[Stored records]

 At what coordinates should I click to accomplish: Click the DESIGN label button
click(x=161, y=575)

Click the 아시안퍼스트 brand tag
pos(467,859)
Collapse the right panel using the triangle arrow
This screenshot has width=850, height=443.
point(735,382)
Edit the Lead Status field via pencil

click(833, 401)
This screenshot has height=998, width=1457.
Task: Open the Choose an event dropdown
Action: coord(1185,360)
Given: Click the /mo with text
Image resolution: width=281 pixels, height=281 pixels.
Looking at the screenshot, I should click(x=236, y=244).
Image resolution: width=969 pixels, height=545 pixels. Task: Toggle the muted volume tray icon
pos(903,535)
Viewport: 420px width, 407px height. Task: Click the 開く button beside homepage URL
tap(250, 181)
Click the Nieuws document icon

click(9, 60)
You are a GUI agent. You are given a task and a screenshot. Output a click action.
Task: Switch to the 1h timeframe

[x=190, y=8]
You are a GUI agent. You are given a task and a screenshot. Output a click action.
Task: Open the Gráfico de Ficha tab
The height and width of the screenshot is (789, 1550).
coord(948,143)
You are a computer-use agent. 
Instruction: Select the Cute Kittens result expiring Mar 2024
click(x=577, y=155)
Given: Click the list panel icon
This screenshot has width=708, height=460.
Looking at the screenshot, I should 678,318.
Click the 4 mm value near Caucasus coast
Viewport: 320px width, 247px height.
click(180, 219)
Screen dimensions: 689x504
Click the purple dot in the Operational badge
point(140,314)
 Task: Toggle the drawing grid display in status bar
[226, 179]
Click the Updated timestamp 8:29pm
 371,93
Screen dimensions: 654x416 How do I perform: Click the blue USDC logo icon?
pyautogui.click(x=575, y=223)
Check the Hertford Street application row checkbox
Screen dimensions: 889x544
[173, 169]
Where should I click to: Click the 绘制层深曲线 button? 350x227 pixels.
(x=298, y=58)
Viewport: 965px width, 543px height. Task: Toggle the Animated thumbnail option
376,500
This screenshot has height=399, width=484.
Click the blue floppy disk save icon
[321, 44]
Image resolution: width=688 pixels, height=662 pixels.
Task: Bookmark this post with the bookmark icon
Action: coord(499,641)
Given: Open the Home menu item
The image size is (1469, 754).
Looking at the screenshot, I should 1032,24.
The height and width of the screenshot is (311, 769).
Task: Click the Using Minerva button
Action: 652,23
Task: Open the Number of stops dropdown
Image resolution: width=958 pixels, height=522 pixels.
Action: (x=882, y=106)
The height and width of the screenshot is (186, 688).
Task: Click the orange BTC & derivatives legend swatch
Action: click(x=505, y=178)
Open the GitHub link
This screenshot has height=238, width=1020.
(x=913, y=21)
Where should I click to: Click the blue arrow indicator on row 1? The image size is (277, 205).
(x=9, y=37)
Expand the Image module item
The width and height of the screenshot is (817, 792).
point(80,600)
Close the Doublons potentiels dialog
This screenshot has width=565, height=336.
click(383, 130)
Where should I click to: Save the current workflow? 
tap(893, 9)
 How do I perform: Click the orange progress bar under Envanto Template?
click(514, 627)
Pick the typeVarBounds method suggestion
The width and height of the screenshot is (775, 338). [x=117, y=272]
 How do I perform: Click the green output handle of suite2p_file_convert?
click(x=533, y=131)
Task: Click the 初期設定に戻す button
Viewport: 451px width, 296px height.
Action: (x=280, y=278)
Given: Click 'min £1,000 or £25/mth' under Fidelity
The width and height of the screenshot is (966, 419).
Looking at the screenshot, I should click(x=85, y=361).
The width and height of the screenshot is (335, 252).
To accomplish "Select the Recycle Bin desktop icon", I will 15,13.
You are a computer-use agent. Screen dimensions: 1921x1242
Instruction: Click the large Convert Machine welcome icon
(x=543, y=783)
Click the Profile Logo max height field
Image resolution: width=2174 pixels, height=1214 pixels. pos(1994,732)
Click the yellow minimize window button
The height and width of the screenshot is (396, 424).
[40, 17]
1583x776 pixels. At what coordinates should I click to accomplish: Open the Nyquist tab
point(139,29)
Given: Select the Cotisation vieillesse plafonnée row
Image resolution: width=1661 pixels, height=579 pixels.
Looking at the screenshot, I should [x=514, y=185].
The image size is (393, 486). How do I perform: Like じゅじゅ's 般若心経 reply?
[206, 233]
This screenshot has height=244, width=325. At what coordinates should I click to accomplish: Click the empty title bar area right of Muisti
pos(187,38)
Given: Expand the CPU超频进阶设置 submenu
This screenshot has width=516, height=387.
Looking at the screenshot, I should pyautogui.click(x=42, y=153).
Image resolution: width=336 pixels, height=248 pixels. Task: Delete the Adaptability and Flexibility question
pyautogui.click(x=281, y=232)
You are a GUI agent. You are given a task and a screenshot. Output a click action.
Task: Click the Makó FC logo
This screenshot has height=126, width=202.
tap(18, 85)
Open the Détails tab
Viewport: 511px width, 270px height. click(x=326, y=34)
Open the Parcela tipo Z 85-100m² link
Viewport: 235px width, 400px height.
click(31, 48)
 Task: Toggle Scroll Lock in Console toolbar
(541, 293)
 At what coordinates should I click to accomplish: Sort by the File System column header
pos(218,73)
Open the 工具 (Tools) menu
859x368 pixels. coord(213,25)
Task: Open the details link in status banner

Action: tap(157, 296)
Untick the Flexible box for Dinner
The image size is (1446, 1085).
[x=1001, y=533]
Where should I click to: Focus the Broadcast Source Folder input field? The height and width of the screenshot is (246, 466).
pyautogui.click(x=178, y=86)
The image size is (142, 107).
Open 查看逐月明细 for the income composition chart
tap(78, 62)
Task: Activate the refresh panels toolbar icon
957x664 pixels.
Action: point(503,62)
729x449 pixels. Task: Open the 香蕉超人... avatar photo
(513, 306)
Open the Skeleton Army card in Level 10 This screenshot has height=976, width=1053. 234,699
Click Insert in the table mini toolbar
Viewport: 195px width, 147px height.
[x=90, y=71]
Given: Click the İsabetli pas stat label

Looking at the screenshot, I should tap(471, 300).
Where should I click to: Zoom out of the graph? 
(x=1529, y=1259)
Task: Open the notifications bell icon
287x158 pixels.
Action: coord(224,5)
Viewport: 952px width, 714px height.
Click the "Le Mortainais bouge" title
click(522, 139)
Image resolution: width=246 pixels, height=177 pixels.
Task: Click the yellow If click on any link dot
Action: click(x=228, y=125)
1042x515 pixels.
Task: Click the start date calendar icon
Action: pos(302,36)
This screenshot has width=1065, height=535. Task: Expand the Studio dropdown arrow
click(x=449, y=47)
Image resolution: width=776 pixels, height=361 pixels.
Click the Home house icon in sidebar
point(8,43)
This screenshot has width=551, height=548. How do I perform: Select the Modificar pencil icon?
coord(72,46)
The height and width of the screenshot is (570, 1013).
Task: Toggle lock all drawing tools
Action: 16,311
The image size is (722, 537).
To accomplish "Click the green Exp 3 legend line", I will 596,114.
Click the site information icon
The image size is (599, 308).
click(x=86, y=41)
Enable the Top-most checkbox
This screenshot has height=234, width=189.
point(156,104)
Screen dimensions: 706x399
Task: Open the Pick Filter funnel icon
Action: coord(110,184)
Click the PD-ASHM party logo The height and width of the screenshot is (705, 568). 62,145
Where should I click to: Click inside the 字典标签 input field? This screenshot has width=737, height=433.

◆ **Directive**: How many lines of the records above contain the word "label"? Give only the number.

◆ **Worked solution**: 2